Output the number of lines in the entries below with the string "date" in them, and nothing further.

Excerpted data below:

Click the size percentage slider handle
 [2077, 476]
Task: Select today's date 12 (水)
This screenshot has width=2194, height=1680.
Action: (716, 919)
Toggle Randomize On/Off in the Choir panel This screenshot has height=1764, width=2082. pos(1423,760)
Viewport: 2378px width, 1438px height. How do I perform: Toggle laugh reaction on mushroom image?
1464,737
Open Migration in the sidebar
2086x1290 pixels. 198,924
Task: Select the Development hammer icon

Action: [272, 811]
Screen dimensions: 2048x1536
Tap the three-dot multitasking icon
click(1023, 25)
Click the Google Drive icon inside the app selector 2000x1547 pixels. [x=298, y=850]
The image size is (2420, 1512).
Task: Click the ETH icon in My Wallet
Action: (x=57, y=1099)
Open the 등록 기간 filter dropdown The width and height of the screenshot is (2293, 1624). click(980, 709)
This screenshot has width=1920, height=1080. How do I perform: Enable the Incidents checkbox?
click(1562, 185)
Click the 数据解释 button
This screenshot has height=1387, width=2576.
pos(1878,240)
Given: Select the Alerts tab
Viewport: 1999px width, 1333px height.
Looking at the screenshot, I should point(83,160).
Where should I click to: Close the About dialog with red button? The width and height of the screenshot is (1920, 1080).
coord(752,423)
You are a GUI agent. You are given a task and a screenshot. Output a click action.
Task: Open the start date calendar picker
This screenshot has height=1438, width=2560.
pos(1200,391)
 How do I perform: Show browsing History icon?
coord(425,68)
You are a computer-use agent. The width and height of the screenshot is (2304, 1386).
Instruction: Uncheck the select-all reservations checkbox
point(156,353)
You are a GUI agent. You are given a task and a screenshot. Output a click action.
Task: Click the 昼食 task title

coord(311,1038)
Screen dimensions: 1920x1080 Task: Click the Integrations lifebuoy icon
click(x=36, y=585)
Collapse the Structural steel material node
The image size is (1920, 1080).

End of Excerpted data.

▶ [Task solution]: 2